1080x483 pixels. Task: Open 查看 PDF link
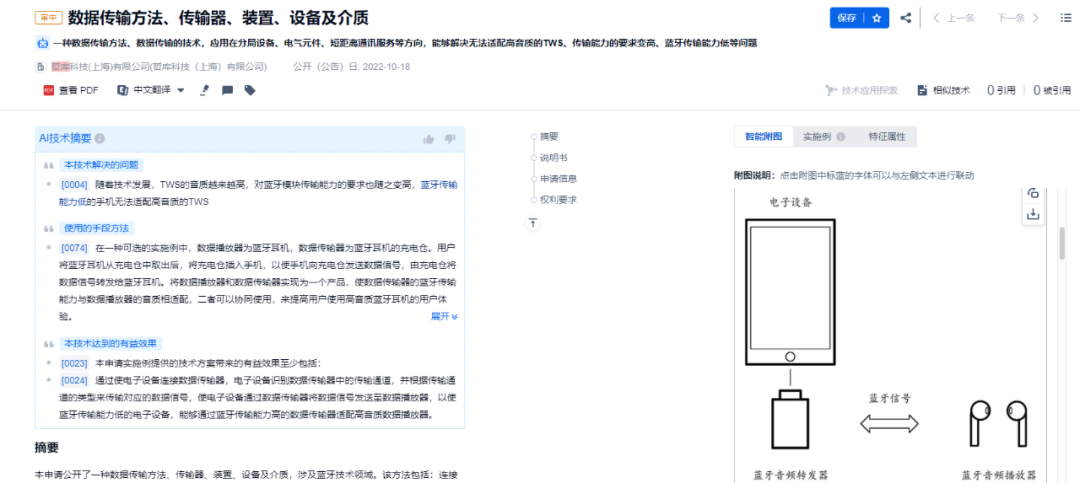pos(71,90)
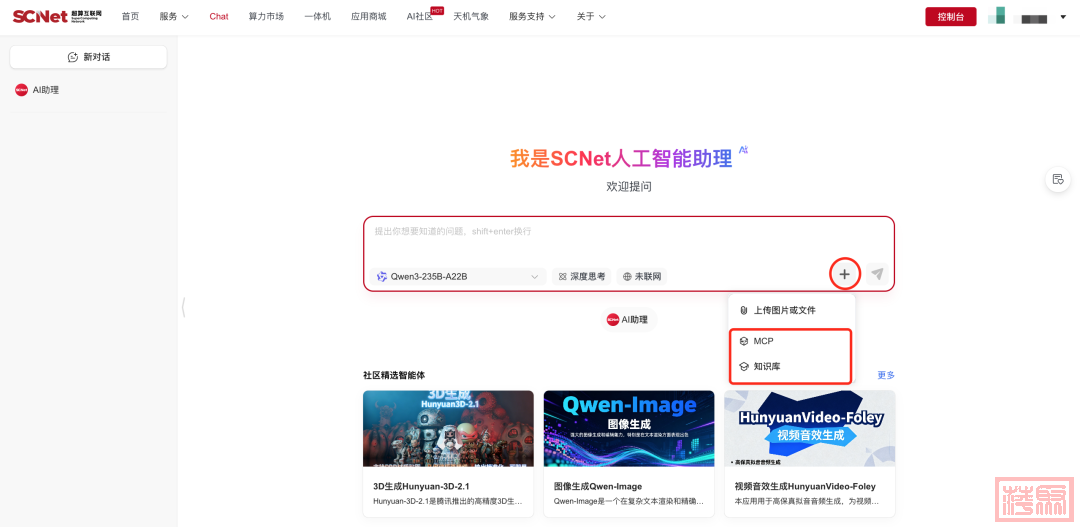Click the 控制台 console button

tap(950, 16)
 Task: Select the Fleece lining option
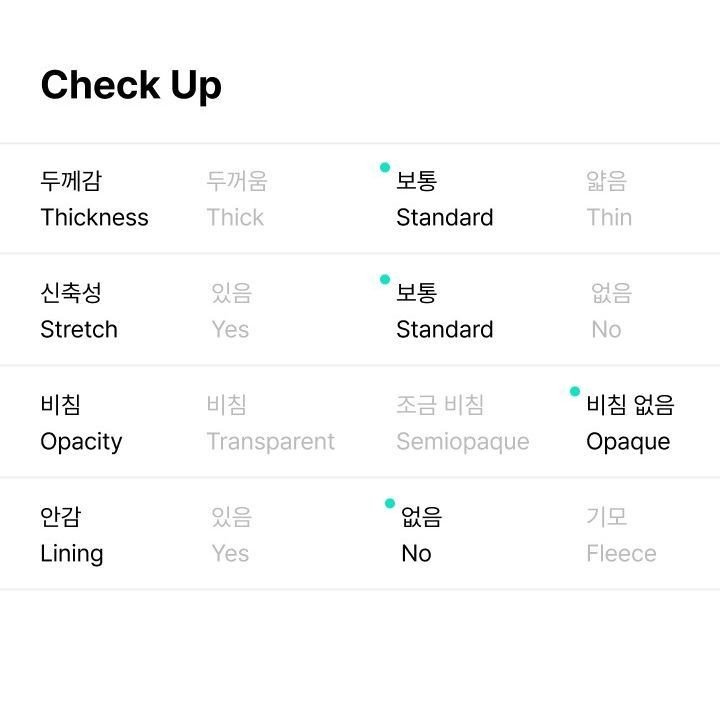[x=621, y=535]
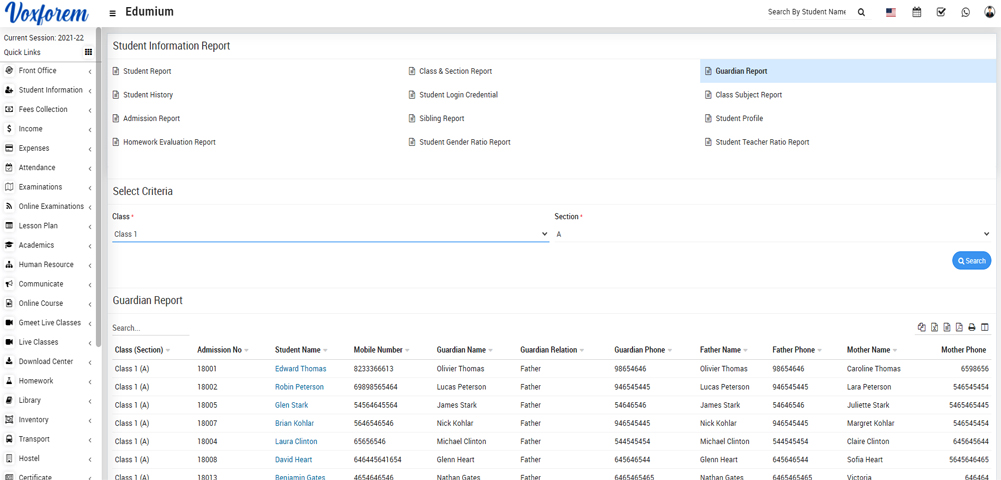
-*-*-
• Aufgabenstellung: Schreib das gesamte Material oben Zeile für Zeile unverändert ab, lass die Bilder dabei aber weg.

• Antwort zur Aufgabe:
1080x483 pixels. Task: Open 查看 PDF link
pos(71,90)
Click the 控制台 console button

tap(950, 16)
 Task: Select the Fleece lining option
[x=621, y=535]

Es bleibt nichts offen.